Pioneering new research could offer a fascinating new insight into how genomic information is read.
The human genome contains thousands of genes, but to get the information from a gene requires it to be copied.
This copying process – or transcription – involves a factory molecule called RNA polymerase that attaches to DNA at the beginning of a gene, copies the information in the gene into an RNA molecule before finally terminating the transcription process at the end of a gene.
As with any set of instructions, it is vital to start and stop in the correct place or else the message, in this case the RNA transcript, may make no sense or even cause harm.
A team of researchers, led by Dr Steven West from the University of Exeter’s Living Systems Institute, has taken a crucial step towards understanding how the transcription process stops – or is terminated.
The study is published in Genes & Development on Thursday February 8 2018.
Dr West, an Associate Professor in Molecular Biology at the University of Exeter explained: “There have been two models used to explain this.
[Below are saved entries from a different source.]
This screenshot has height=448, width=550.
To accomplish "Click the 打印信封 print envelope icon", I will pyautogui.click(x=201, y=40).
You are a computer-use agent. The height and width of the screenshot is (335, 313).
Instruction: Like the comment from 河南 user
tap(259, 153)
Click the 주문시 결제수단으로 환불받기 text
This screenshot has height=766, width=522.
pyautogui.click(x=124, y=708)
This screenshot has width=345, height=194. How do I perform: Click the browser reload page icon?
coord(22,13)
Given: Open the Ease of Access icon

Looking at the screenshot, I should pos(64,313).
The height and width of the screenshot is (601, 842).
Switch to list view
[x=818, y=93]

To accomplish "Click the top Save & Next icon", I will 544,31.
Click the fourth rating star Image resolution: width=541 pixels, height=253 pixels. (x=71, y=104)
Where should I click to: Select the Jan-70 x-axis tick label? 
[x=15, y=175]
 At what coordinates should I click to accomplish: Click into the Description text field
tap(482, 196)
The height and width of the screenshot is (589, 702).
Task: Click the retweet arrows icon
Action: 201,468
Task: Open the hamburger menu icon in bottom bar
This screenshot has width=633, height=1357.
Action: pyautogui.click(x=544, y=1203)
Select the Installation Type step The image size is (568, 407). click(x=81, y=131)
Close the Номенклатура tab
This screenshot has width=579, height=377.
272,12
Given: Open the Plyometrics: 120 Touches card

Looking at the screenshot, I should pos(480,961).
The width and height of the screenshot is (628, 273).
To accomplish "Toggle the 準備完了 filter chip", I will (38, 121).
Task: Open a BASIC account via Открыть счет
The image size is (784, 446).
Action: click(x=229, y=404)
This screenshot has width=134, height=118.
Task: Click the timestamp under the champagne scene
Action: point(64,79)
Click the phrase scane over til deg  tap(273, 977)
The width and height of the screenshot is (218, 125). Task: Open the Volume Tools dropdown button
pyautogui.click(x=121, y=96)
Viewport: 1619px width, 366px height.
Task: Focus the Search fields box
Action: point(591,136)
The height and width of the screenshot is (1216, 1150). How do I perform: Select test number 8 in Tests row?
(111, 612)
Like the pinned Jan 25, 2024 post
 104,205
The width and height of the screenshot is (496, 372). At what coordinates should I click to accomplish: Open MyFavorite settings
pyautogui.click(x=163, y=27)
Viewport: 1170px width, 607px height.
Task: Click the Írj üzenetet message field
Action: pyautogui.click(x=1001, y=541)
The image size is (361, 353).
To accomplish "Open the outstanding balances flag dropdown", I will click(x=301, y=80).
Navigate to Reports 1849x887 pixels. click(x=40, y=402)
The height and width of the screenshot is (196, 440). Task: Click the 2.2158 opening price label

The first, called the allosteric model, suggests that the properties of RNA polymerase are changed at the ends of genes to cause it to stop.
“The second model is referred to as the torpedo model and proposes that, at the ends of genes, a molecular torpedo jumps onto the RNA and gives chase to the RNA polymerase bumping it off the DNA when it catches it. For this research, we used state-of-the-art gene editing approaches to identify the molecular torpedo as an important part of the process. It is extremely exciting to be able to look at this in more detail than before and to discover more of how the process works.”
Due to its fundamental importance, RNA transcription is intensively studied and the termination process has been debated over for decades.
In the new research, the scientists were able to eliminate key components of the mechanism in a very short space of time which gave a better picture of what was happening. They combined this with a technique that reveals the exact position of RNA polymerase on all genes in the cell.
Dr West added: “Many people will be aware of the therapeutic potential of gene editing technology. However, it is also extremely useful as a biological tool to probe cellular processes as we have done. When we used gene-editing to remove the molecular torpedo we were excited to see that the RNA polymerase took much longer to stop and that this problem was evident on most genes.”
Xrn2 accelerates termination by RNA polymerase II, which is underpinned by CPSF73 activity is published in the journal Genes & Development.